8. They then cite para. 80 of the UNHCR Handbook to the effect that holding political opinions different from those of the government is not in itself a ground for claiming refugee status. An applicant must show that he has a fear of persecution for holding such opinions. “This presupposes that the applicant holds opinions not tolerated by the authorities, which are critical of their policies or methods. It also presupposes that such opinions have come to the notice of the authorities or are attributed by them to the applicant …”

9. The officers then conclude that while the reason the applicant refused military service in 2006 was because of what he claimed to have witnessed in 2005, “as such it does not appear that the Convention ground of political opinion is applicable.”


The Appeal
10. That section 13 report was then appealed to the Tribunal. In the notice of appeal dated 23rd January, 2007, amongst lengthy and detailed grounds of appeal the following issues were raised which are directly pertinent to the matters considered on the appeal and now the subject of this application for judicial review.

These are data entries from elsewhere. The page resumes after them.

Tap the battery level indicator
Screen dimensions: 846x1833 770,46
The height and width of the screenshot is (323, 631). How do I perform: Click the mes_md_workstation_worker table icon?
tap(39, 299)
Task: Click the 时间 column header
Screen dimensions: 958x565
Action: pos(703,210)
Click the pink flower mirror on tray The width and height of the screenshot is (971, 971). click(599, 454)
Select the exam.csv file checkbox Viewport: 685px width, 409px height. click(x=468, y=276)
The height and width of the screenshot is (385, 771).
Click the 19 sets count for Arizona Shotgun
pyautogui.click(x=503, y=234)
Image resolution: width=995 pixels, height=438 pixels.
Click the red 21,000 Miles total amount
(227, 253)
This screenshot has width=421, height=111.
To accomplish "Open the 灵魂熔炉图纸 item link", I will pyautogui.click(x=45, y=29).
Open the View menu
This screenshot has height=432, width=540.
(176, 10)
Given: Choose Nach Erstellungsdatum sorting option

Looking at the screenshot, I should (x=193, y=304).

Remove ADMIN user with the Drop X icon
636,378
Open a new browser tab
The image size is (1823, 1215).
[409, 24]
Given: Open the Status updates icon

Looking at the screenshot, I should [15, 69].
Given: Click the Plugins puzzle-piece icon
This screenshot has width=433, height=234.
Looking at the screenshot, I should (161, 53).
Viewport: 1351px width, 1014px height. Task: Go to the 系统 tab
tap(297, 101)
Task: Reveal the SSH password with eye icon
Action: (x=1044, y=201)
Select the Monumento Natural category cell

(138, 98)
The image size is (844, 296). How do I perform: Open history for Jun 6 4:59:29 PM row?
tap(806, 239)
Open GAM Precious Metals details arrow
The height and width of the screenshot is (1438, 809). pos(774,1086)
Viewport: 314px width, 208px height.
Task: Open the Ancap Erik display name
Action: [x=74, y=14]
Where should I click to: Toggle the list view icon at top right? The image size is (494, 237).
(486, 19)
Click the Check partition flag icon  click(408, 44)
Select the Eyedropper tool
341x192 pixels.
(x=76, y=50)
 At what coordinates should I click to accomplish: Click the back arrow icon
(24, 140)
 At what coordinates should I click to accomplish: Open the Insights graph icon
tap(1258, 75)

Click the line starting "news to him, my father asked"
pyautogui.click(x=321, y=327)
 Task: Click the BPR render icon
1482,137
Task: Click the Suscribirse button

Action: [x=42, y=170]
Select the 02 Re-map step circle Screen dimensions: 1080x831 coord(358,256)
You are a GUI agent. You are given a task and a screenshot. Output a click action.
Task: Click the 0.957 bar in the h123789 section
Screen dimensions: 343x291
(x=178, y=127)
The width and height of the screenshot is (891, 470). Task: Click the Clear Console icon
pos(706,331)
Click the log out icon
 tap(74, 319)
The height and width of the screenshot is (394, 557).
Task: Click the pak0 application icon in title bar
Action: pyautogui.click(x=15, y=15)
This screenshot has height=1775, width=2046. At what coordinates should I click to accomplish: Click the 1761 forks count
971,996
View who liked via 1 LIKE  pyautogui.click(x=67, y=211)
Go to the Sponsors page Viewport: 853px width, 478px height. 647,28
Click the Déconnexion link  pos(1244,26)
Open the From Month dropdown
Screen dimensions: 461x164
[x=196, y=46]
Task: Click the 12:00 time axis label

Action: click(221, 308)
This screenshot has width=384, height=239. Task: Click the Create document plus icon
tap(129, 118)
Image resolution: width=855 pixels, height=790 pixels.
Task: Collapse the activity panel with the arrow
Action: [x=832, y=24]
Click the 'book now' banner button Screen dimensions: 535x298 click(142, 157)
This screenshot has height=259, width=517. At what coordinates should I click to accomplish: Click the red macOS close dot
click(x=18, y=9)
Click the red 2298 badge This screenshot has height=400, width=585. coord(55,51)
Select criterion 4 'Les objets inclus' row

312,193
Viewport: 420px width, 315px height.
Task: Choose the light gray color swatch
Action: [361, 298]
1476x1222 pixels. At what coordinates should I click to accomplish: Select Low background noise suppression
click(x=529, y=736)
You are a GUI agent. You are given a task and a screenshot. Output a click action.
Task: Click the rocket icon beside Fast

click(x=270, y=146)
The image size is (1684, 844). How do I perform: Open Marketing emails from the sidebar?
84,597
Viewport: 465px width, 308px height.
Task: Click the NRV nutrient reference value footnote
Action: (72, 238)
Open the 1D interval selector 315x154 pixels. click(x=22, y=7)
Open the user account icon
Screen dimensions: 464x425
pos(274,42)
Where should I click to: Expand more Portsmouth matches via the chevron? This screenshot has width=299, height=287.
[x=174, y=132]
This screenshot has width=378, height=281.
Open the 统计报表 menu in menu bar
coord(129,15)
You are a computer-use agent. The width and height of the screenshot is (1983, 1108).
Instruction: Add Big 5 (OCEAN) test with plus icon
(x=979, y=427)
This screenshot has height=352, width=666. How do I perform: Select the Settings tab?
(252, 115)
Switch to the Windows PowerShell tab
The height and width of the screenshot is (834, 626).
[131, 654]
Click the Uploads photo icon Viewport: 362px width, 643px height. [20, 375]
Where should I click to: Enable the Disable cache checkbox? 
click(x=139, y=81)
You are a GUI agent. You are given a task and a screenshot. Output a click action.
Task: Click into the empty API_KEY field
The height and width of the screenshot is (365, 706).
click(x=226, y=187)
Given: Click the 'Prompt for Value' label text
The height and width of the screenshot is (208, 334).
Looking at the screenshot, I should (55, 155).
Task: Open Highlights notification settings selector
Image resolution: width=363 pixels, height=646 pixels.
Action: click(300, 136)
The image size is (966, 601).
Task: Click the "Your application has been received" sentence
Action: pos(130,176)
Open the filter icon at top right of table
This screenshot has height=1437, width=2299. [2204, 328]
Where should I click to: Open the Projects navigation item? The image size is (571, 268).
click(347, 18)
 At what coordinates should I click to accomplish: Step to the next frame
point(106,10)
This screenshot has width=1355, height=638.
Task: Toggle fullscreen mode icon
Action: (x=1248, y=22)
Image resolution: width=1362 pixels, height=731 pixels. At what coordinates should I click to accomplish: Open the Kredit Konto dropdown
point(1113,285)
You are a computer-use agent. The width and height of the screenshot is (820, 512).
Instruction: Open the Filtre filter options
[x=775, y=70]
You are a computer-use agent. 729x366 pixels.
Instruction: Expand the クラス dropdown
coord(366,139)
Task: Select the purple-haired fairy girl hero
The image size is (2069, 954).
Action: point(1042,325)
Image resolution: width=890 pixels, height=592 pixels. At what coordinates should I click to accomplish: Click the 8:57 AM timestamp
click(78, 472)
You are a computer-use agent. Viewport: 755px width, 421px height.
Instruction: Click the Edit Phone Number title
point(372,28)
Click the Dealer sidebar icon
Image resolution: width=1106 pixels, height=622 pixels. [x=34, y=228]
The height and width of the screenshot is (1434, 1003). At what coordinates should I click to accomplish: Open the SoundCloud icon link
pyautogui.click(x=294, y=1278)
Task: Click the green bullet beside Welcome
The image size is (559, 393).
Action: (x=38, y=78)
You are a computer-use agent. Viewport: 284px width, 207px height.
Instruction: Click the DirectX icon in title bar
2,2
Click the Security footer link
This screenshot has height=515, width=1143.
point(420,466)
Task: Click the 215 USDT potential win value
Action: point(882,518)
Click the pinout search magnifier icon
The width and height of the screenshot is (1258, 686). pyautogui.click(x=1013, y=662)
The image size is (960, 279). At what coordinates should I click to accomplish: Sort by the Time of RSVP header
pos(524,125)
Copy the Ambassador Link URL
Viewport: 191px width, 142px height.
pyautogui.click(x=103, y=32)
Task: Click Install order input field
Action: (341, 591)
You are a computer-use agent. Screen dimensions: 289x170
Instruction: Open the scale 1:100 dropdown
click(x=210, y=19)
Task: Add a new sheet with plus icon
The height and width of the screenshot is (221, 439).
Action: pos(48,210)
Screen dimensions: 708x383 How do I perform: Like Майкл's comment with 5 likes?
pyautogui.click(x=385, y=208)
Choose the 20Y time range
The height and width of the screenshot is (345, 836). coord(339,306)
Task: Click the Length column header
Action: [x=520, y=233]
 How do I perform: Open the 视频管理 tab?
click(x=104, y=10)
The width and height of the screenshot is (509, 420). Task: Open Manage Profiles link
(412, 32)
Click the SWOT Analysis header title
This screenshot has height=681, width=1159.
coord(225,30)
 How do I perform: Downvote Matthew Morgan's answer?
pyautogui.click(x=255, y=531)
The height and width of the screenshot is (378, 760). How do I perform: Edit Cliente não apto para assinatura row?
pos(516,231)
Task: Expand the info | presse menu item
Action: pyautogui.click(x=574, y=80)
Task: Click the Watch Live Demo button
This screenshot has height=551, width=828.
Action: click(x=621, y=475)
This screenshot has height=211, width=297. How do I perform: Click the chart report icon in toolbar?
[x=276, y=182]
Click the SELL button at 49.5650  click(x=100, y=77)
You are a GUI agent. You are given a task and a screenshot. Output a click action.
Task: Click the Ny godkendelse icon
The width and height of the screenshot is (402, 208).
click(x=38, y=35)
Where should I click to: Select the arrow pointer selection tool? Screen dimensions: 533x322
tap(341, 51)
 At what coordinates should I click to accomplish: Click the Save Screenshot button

      (1) The Commissioner erred in investigating the claim for asylum by failing to adequately examine the appellant’s fear of persecution in Israel based on an imputed political opinion in that he was not adequately questioned about the state of his mind at the time he left Israel in fear of his life.

      (2) He fears persecution in Israel on the grounds of imputed political opinion as his refusal to go on military service, for good and sufficient cause is not accepted and he was treated as an enemy in refusing to serve the state.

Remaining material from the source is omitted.